> [AIM OF THE TASK] Repeat precisely the span of lines below that opens with the line containing "RCN het Grote Bos (183, 1992)" and closes with the line containing "Green Key bij RCN (505, 2262)", both included.

> [RECORD EXCERPTS]
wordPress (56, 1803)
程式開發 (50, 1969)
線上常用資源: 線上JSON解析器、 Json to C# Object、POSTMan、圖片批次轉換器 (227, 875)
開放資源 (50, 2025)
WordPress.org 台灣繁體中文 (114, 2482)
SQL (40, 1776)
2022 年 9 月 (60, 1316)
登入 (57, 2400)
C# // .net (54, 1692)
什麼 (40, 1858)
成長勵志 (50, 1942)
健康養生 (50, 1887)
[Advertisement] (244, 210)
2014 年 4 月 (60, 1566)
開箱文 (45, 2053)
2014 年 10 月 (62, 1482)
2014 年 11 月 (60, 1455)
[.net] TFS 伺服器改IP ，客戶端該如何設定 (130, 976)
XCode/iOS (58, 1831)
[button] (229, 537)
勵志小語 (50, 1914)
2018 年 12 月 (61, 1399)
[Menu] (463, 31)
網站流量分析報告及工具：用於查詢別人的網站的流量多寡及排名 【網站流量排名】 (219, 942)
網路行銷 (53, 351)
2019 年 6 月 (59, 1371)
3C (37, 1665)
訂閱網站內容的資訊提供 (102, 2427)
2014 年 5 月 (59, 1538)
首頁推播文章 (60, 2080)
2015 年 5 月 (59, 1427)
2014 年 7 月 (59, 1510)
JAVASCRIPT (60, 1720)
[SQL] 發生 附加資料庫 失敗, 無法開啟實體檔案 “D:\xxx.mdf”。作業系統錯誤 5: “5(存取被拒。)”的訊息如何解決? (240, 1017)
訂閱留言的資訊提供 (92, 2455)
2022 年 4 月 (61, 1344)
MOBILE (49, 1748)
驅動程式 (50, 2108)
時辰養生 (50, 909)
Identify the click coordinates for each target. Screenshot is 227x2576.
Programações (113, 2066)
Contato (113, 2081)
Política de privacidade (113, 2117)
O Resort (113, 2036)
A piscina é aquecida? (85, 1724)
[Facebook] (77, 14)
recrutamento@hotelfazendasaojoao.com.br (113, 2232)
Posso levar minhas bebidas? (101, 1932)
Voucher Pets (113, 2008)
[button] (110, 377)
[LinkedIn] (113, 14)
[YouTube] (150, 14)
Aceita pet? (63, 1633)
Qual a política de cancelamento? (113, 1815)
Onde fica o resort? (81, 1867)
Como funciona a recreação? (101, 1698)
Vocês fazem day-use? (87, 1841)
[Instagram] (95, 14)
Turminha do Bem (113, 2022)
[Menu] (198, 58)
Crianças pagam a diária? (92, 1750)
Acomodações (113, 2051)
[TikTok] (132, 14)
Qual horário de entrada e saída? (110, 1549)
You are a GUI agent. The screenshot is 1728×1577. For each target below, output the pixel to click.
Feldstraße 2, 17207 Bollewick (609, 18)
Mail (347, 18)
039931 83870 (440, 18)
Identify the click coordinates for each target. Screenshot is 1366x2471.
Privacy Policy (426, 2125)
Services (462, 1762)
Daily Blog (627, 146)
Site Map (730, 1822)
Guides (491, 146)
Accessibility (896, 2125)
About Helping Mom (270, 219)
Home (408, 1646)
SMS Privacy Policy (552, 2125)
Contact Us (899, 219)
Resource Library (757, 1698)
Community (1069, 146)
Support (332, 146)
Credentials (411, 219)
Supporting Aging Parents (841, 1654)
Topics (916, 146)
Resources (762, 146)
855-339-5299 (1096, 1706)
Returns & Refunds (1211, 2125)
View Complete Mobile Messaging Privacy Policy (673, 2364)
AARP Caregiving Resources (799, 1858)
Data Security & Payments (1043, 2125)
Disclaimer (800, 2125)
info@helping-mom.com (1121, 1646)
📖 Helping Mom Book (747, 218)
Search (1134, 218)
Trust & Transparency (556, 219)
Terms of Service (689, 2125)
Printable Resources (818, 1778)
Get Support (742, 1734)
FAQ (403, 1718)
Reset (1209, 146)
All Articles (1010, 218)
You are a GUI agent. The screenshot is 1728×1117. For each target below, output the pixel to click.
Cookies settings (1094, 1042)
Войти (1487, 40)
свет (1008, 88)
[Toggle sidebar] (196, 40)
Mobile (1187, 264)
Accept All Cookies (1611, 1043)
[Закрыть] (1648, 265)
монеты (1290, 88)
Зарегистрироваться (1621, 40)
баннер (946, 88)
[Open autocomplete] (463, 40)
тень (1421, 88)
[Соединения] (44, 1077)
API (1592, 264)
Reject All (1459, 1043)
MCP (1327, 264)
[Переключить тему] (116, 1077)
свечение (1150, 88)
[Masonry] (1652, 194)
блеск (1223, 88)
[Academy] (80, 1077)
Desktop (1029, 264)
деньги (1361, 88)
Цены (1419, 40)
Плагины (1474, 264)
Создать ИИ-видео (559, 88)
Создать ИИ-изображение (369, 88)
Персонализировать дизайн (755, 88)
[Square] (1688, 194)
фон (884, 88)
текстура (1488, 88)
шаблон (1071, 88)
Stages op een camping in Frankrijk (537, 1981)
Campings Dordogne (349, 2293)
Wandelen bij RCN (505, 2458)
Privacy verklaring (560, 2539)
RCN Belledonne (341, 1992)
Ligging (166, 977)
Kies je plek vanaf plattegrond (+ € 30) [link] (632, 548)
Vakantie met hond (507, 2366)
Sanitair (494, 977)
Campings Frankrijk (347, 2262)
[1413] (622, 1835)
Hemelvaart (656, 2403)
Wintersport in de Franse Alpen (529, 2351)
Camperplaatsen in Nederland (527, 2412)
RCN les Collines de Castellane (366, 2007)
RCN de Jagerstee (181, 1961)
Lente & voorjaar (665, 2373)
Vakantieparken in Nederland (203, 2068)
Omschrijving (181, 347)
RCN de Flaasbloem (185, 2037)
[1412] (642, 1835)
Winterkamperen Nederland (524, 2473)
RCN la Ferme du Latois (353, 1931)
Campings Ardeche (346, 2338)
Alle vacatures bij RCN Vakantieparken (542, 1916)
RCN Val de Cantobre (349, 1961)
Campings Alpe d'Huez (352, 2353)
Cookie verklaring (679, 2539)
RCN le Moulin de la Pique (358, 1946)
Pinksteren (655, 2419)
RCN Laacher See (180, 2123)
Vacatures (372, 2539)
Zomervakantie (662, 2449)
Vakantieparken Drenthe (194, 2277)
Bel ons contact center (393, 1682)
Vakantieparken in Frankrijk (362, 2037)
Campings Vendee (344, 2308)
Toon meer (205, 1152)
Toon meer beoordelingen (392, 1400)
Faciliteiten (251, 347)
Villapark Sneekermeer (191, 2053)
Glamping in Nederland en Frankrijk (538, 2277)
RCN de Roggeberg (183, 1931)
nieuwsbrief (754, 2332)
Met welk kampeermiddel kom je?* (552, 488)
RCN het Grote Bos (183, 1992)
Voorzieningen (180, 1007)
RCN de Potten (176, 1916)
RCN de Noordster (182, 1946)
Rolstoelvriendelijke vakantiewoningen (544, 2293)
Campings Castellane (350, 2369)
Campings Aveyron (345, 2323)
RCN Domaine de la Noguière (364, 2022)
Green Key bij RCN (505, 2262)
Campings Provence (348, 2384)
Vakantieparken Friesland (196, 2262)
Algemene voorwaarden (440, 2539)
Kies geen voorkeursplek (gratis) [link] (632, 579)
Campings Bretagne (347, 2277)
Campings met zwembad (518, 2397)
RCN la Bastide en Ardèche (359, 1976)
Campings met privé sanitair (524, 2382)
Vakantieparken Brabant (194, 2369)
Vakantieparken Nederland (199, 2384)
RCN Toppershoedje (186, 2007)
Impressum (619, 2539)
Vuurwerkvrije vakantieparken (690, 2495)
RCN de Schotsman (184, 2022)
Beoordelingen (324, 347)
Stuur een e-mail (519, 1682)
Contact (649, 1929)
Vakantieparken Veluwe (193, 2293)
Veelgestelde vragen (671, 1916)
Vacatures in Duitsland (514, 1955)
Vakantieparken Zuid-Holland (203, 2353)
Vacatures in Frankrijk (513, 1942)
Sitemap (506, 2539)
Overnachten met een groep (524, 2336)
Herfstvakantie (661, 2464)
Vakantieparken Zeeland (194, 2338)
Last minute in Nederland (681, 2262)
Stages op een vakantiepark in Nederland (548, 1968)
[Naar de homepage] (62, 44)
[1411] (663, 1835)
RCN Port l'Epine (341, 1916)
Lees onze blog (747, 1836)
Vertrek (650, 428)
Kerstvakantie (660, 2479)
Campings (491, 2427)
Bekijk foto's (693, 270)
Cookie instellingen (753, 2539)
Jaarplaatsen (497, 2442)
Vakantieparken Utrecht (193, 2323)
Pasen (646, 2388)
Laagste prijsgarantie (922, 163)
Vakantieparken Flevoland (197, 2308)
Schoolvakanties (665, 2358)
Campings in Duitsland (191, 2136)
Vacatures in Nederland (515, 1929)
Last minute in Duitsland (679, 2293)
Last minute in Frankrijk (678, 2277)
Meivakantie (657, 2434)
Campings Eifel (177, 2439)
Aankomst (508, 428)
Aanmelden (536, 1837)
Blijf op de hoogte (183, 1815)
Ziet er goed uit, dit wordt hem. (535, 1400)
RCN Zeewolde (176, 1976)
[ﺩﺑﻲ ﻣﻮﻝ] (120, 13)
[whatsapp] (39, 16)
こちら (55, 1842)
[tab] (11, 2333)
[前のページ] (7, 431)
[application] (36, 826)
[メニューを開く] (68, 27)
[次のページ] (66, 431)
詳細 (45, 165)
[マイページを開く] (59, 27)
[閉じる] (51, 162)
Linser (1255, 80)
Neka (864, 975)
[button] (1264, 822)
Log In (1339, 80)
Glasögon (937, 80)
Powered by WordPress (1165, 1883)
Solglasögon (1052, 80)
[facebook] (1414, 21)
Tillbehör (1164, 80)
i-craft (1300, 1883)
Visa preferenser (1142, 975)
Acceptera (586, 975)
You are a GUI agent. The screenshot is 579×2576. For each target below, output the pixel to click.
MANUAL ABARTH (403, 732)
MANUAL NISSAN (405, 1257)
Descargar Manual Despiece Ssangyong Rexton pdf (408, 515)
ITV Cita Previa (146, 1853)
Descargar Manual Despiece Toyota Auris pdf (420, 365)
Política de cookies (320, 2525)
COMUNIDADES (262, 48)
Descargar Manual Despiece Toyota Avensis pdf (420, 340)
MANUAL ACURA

> [PROBLEM SOLUTION]
RCN het Grote Bos (183, 1992)
Voorzieningen (180, 1007)
RCN de Potten (176, 1916)
RCN de Noordster (182, 1946)
Rolstoelvriendelijke vakantiewoningen (544, 2293)
Campings Castellane (350, 2369)
Campings Aveyron (345, 2323)
RCN Domaine de la Noguière (364, 2022)
Green Key bij RCN (505, 2262)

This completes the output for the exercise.